Грудь его сжималась, испытание закончилось, и он с ним справился хорошо. А теперь астма заставит его заплатить за успех.
Луций Антоний не пошел за ним. Он стоял, хмурясь.
— Хитрый маленький лис очень умело заморочил мне голову, — сказал позднее Луций Фульвии.
Та снова ждала ребенка и очень скучала по Антонию, поэтому была раздражительной.
— Ты не должен был разрешать ему говорить, — сказала она. Лицо мрачное, тут и там морщинки. — Иногда, Луций, ты становишься идиотом. Если ты точно передал его слова, тогда то, что он сказал, указывая на кольцо вокруг солнца, значило, что Цезарь — бог, а он — божий отпрыск.
— Ты и вправду так думаешь? А мне показалось, что это хитрый словесный прием, — сказал, хихикая, Луций. — Тебя там не было, Фульвия, а я был. Он прирожденный актер, вот и все.
— Таким был и Сулла. И зачем ему говорить тебе, что он девственник? Юноши этого не говорят, они скорее умрут, чем признаются в этом.
— Я подозреваю, что на самом деле ему хотелось сказать мне этим, что он не гомосексуалист. Он так смазлив, что любому мужчине подумается обратное, но у него, по его словам, нет пороков, а потребности очень непритязательные. Но он хороший оратор и произвел на меня впечатление.
— Мне он кажется опасным, Луций.
— Опасным? Фульвия, ему восемнадцать!
— Его восемнадцать больше походят на восемьдесят. Его цель — привлечь на свою сторону клиентов Цезаря и его сторонников, а не знатных коллег. — Она поднялась. — Я напишу Марку. Думаю, он должен знать.
Когда Антоний через два рыночных интервала после письма Фульвии получил письмо от плебейского эдила Критония, из которого узнал, что наследник Цезаря пытался выставить на играх в честь Цереры золотое курульное кресло и золотой венок, украшенный драгоценностями, он решил, что пора возвращаться в Рим. Маленькой шавке не повезло. Задумка не удалась. Критоний, ответственный за эти игры, запретил демонстрацию. Тогда молодой Октавий потребовал, чтобы на параде была показана диадема, которую Цезарь однажды отринул! Критоний вновь ему отказал. Но Октавий не сдался, не испугался. Более того, писал Критоний, он настаивает, чтобы его звали Цезарем! Ходит по Риму, разговаривает с простыми людьми. Не отзывается на Октавия и даже на Октавиана!
Двадцать первого мая, сопровождаемый охраной в несколько сотен ветеранов, Антоний въехал в Рим на загнанной лошади. У него болел крестец, настроение было отвратительным. Во-первых, из-за ужасной поездки, а во-вторых, он сердился, что его оторвали от очень важной работы. Неизвестно, на что решатся освободители, если он не удержит ветеранов на своей стороне!

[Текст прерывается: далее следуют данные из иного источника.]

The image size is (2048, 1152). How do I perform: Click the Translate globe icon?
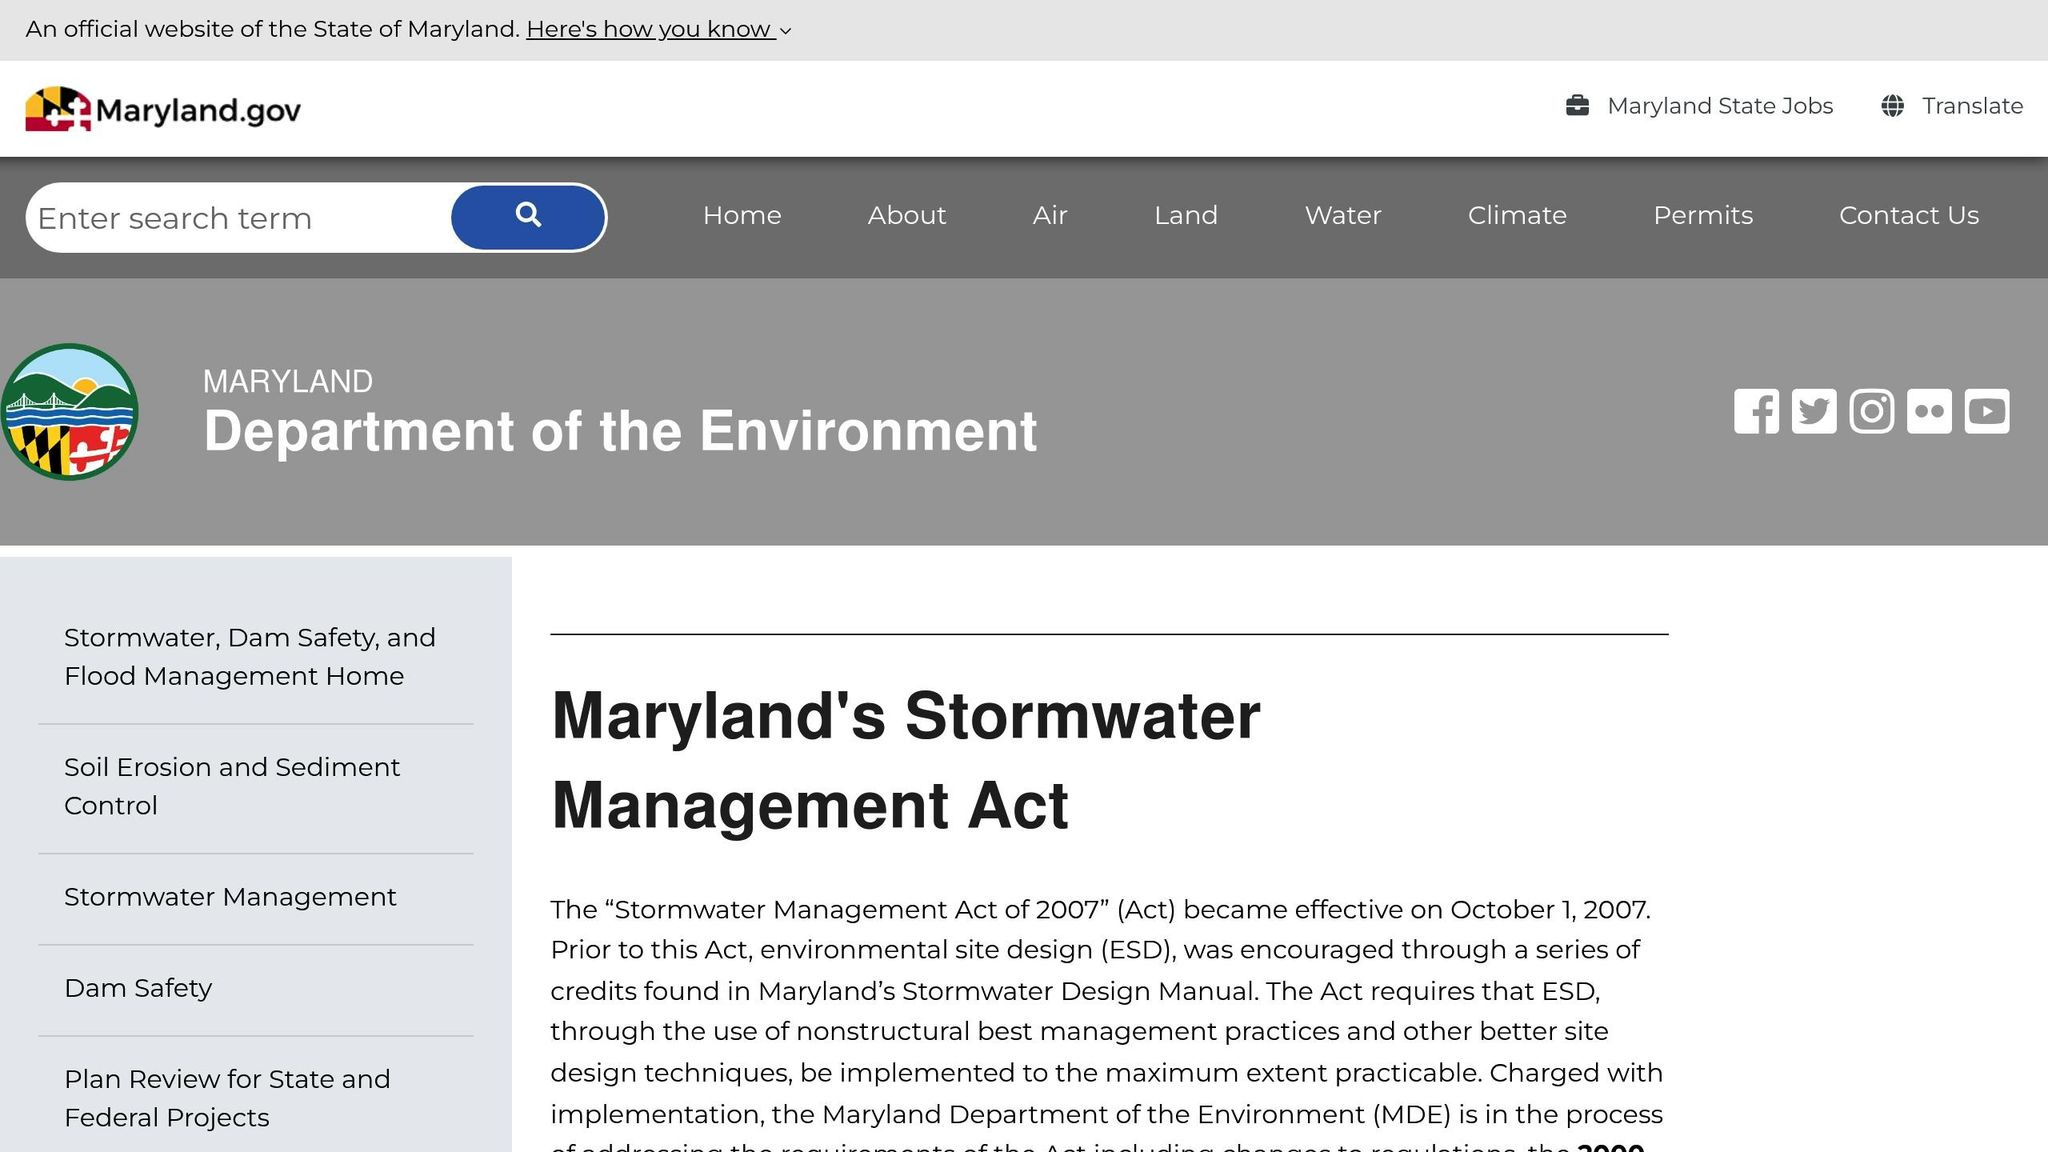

И еще одна вещь выводила его из себя. Он послал в Брундизий надежных людей за налогами, собранными с провинций, и за деньгами, взятыми Цезарем из казны на войну. Налоги привезли в Теан, на его базу — большое облегчение, ибо теперь он мог продолжить закупку земель для оттрубивших свое ветеранов и пустить какую-то сумму на уплату своих срочных долгов. Преследуя личные цели, Антоний ничуть не стеснялся запускать лапу в римский кошель. Как консул, он просто послал Марку Куспию уведомление, что будет должен казне двадцать миллионов сестерциев, вот и все. Но деньги Цезаря в Теан не пришли, потому что в Брундизии их уже не было. Удивленный служащий банка сказал легату Антония, бывшему центуриону Кафону, что от имени Цезаря его наследник забрал весь вклад. Зная, что он не может вернуться в Кампанию с этим неприятным известием, Кафон перерыл в поисках весь Брундизии и все окрестности, даже прошелся по селам, но ничего не узнал. В тот день, когда деньги исчезли, шел проливной дождь. Горожане попрятались по домам, а ветераны двух неизвестно чего ожидающих возле порта когорт заявили, что они тоже в здравом уме, чтобы болтаться по улицам в такое ненастье. Деньги вроде бы погрузили на шесть десятков подвод, но обоза не видел никто. Авл Плавтий, когда его спросили, весьма удивился и был готов прозакладывать головы всего своего семейства, что Гай Октавий не имеет ничего общего с воровством. Банк, правда, располагается рядом с его домом, но юноша только-только прибыл из Македонии, бледный, уставший, измученный своей хворью. И Кафон вернулся в Теан, отправив группу своих людей наводить справки, не видел ли кто тяжело груженный обоз, двигавшийся, например, на север к Барию, или на запад к Таренту, или на юг к Гидрунту. Другая группа направилась на побережье разузнавать, не выходили ли после шторма в море какие-нибудь каботажные корабли.